On Scythed Chariots
I mentioned on an internet forum that my new book “The Spear of Crom” had “Romans, Celts and scythed chariots” and another member asked the question “isn't there quite a bit of doubt about the use of scythed chariots in Britain?”
That is a very good question. Speak of scythed chariots and the image of the statue of Boadicea in London probably springs to mind. It’s impressive but is it historically accurate?
The use of war chariots by British tribes is recorded by classical writers, e.g. Tacitus mentions them being used by the Caledonions against the Romans at the battle of Mon Graupius (which happened somewhere in Scotland round about 83 AD). Whether these bore scythes or not is a different matter. There is one specific classical reference to scythed chariots in Britain but I believe current academic opinion is that this was just Roman propaganda. There also seems to be a lack of archaeological evidence, but then there is no archaeological evidence for the druids (who also play a key role in my book), either.
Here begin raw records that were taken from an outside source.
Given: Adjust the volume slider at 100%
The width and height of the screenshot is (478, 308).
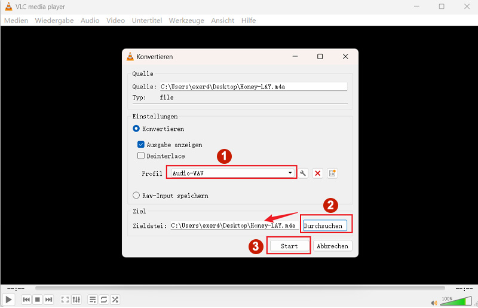Looking at the screenshot, I should pos(456,301).
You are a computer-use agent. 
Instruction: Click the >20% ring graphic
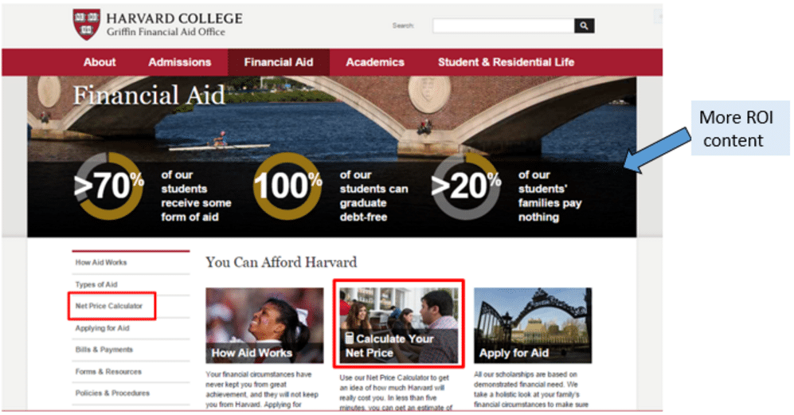(466, 186)
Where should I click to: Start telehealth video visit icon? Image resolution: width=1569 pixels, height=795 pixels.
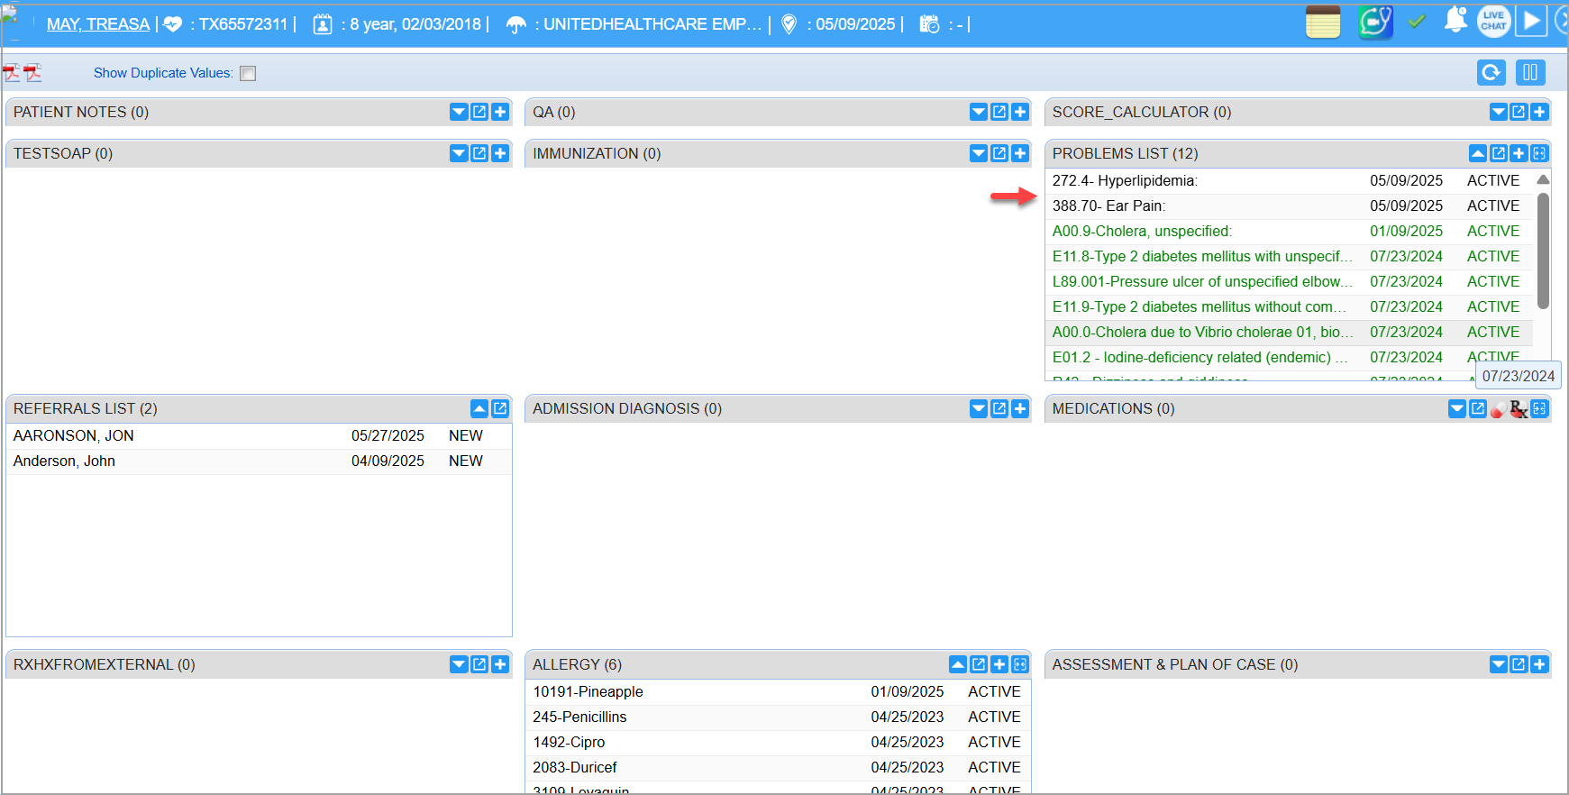pyautogui.click(x=1375, y=22)
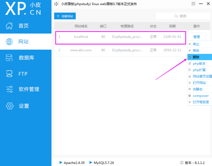The width and height of the screenshot is (212, 166).
Task: Go to the FTP section
Action: click(23, 74)
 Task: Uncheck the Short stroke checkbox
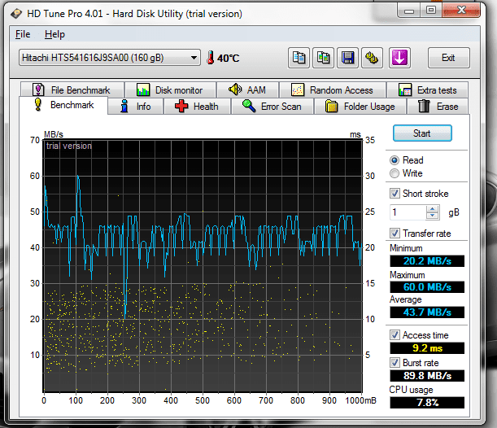(395, 194)
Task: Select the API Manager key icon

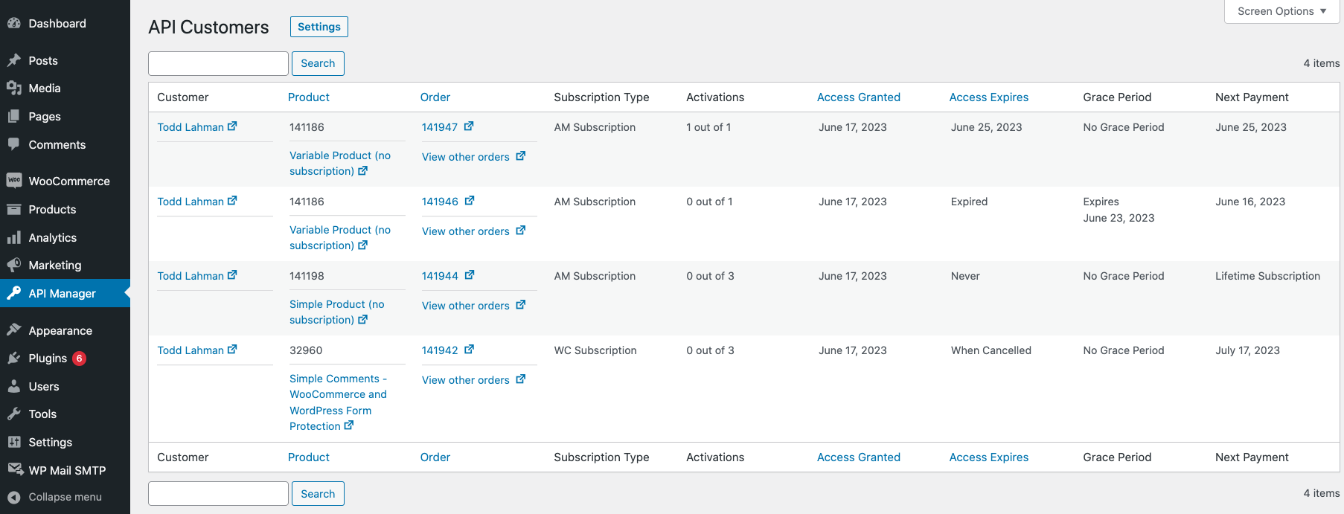Action: click(x=14, y=293)
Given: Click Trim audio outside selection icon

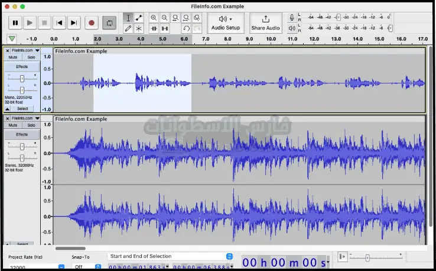Looking at the screenshot, I should pyautogui.click(x=154, y=28).
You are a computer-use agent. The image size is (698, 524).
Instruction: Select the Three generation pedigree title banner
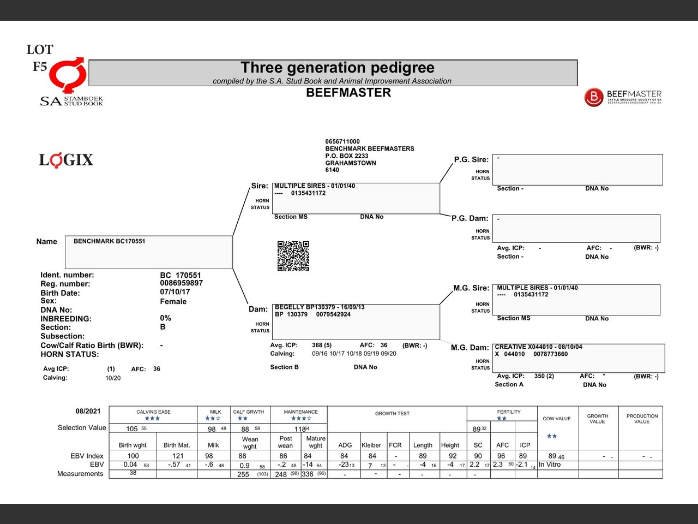pyautogui.click(x=333, y=73)
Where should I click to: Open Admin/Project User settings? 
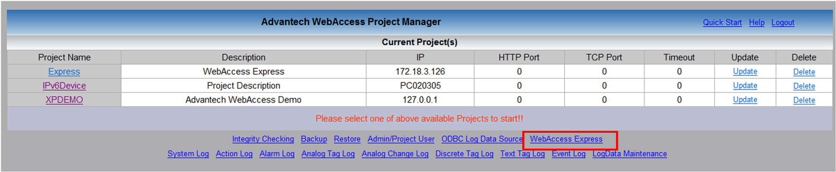(x=401, y=139)
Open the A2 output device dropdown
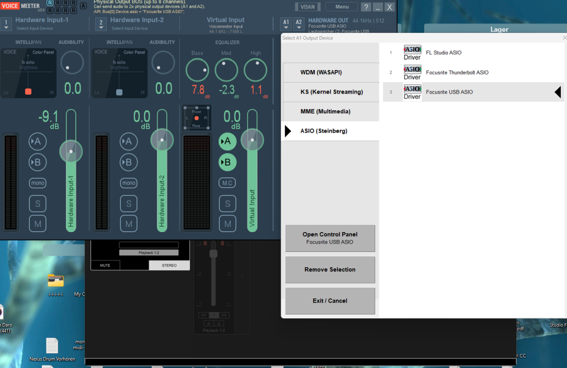Image resolution: width=567 pixels, height=368 pixels. click(299, 24)
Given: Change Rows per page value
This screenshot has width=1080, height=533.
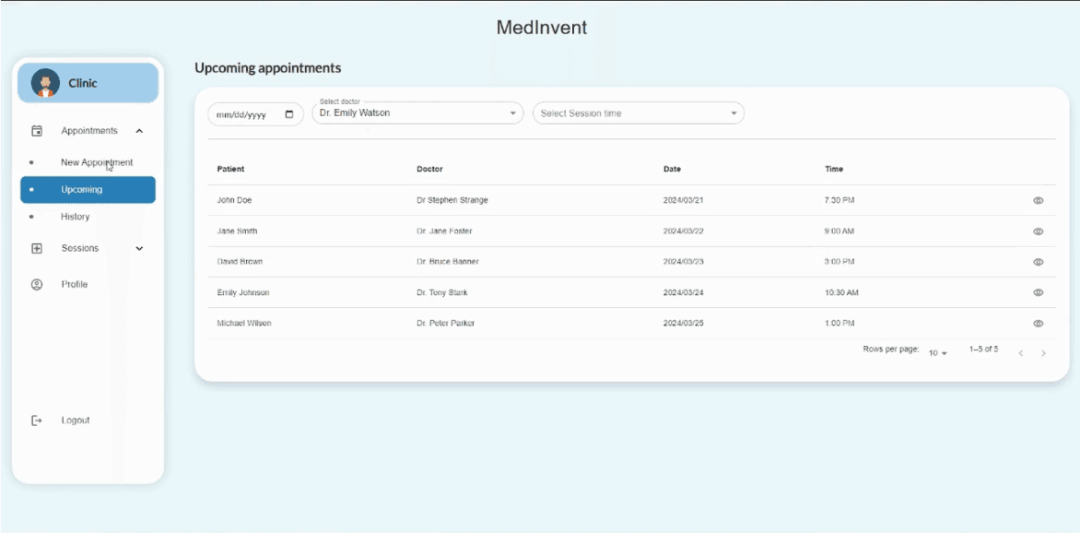Looking at the screenshot, I should [937, 353].
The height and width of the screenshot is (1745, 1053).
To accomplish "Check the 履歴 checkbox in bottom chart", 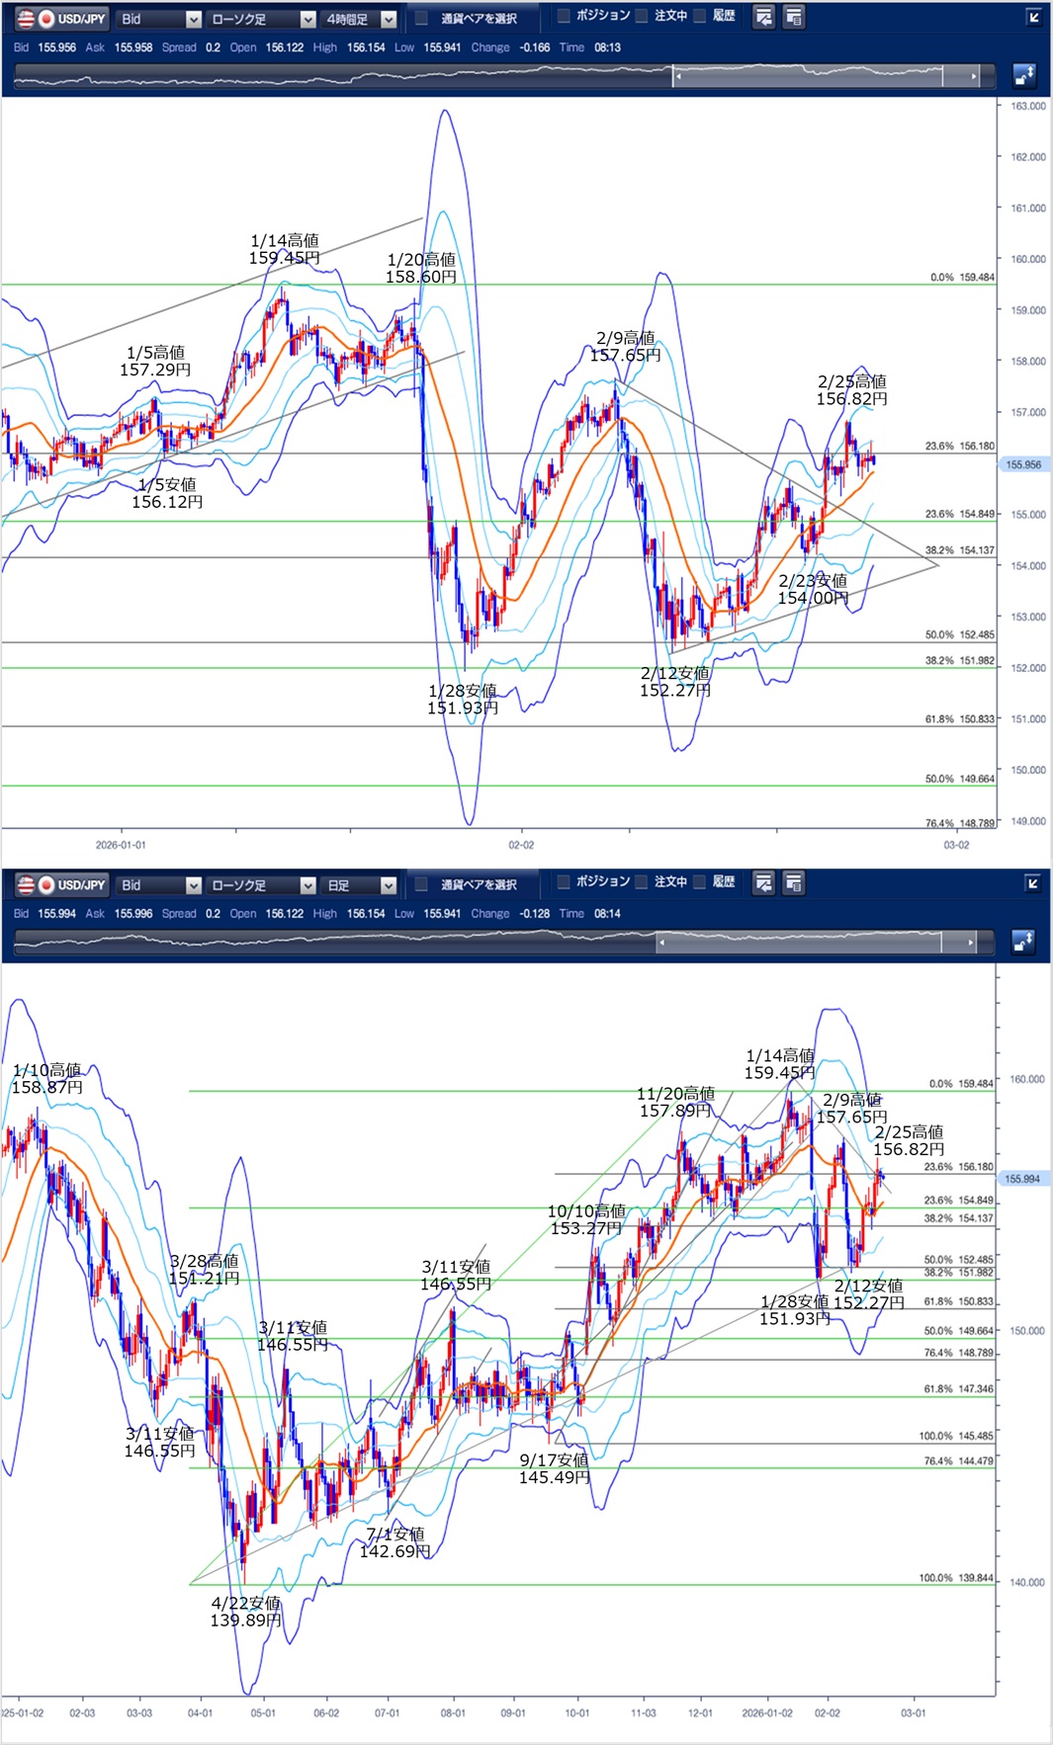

My rather brief description on the forum, however, was inaccurate on 2 counts: What appears in my book is not hordes of "scythed chariots" but an instance of a war machine called a "sickle chariot". The hero of my book is a Hibernian based very loosely on an ancient Irish hero called Conal Cernach combined with another character from Irish history who may or may not have hung around with Gnaeus Julius Agricola in the 1st Century AD. As mentioned in my last post about the druids, in writing the book I used a lot of research from early Irish literature, particularly the Táin Bó Cúailnge, the Táin Bó Fraích and the Táin Bó Flidhais. While the existing texts of these works are very early medieval the language used is much older and the setting is traditionally around the time of Christ, so bang on for the period my book is set.
I took my rather outlandish depictions of the druids (e.g. wearing cloaks made of bird feathers or bull hide) from these sources rather than the modern new age idea that seems to be based on 19th century revivalism. It was in Thomas Kinsella's translation of the Táin Bó Cúailnge that I found a description of a rather impressive device used by the hero Cú Chulainn called the sickle (as opposed to scythed) chariot. That vehicle is described as being covered all over with spikes and sharp points, rather than revolving blades on the axles, and the "sickle" name seems to come from the power it gives Cú Chulainn to mow down his enemies.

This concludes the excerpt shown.